We can acknowledge the grief- it exists, and it deserves to be recognized. We gave our hearts to a book that just gave us paper cuts in return. We poured out our supposed sins in the stale rooms of the Church, asking the Holy Spirit to cleanse us of the darkness inside. At the time, it made us feel whole, but now that we turn away, it leaves us gutted of any reassurance the man at the pulpit ever gave us.
We can take a moment for the anger to set in. We spent years trying to believe in something, but now that the façade has lifted, we can see all the lies religion fed us. For some of us, we become enraged over the time we spent submitting to the patriarchy, allowing those who represented God to make us delicate and small when, in fact, we were born to be vast creatures of great importance. We stayed neatly within the lines when all we wanted to do was color all over the page, and we cannot get that time back.
This is how we leave. We smile at the moments we are fond of- the friendships that were born out of solidarity, the mentors that will always be near and dear to us, the moments of deep-belly laughter during church skits, the beautiful melodies of Amazing Grace, always singing us home. We turn from the lies it told us, but also embrace the truth it taught us – how loving the person next to you has always been the most important thing, how judging others negatively impacts your character, and that, above all else, love prevails.
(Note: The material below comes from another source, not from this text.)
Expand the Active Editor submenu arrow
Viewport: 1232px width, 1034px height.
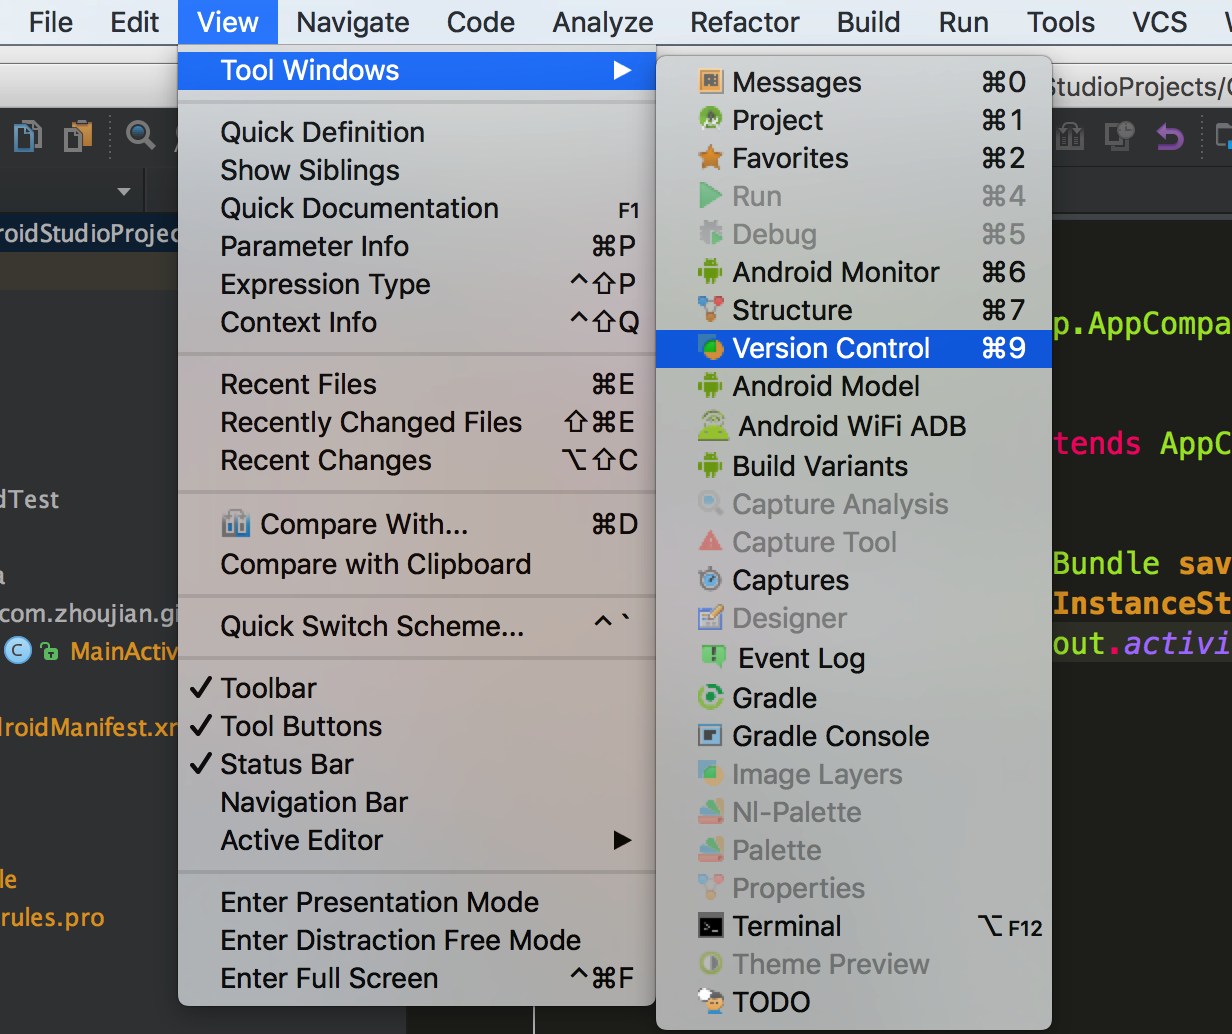tap(622, 840)
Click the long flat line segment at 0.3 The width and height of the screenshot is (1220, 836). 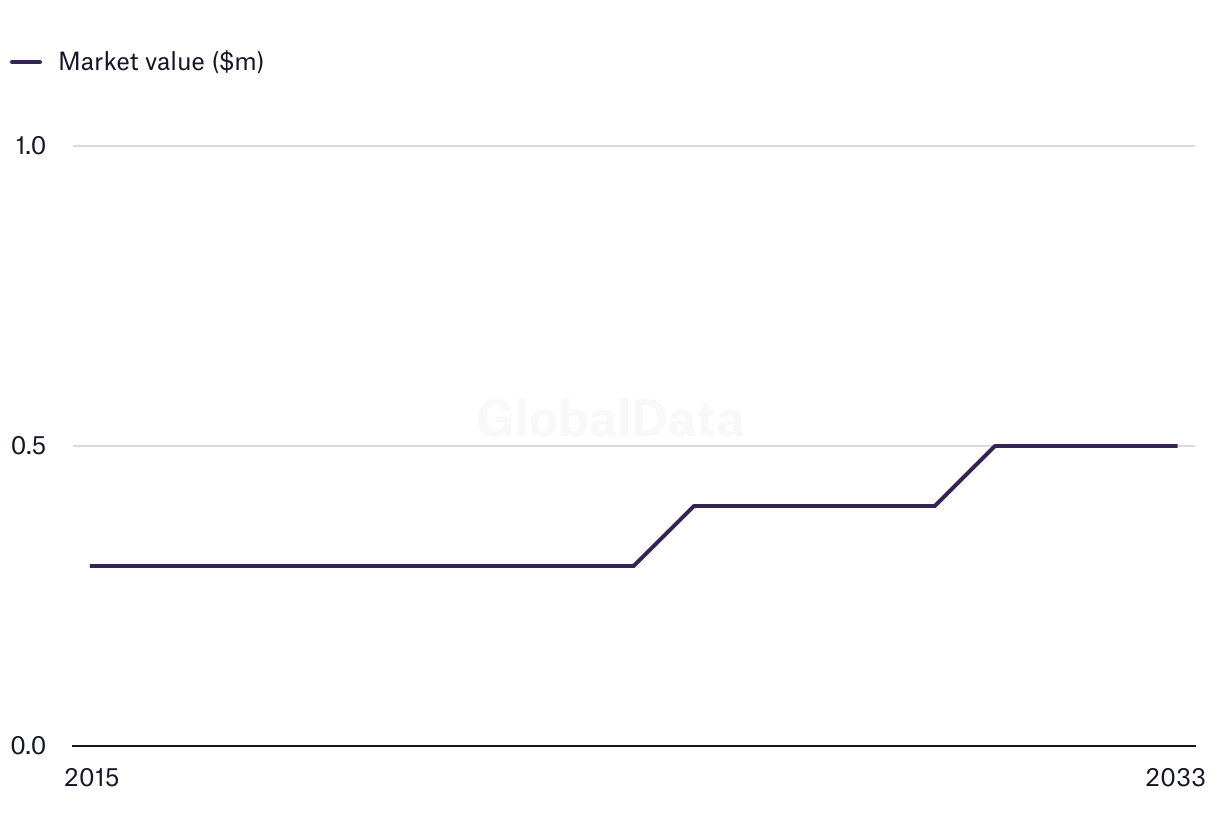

We move on with our lives, pursuing whatever it is that our passion calls home. Some of us will turn cold, but most of us simply move on with a deep understanding of spirituality and a large dose of reality. We learn how to leave the decision making to our brains, but also maintain the depth that spirituality gave our hearts. We fight. We learn. We love.
Most importantly, we let go of the dead faith tied to our ankles, and swim to the surface. We crawl onto land and try to navigate our way in this new world. Losing our religion has put our souls back into our hands, and this time, we’ll be the ones to save them.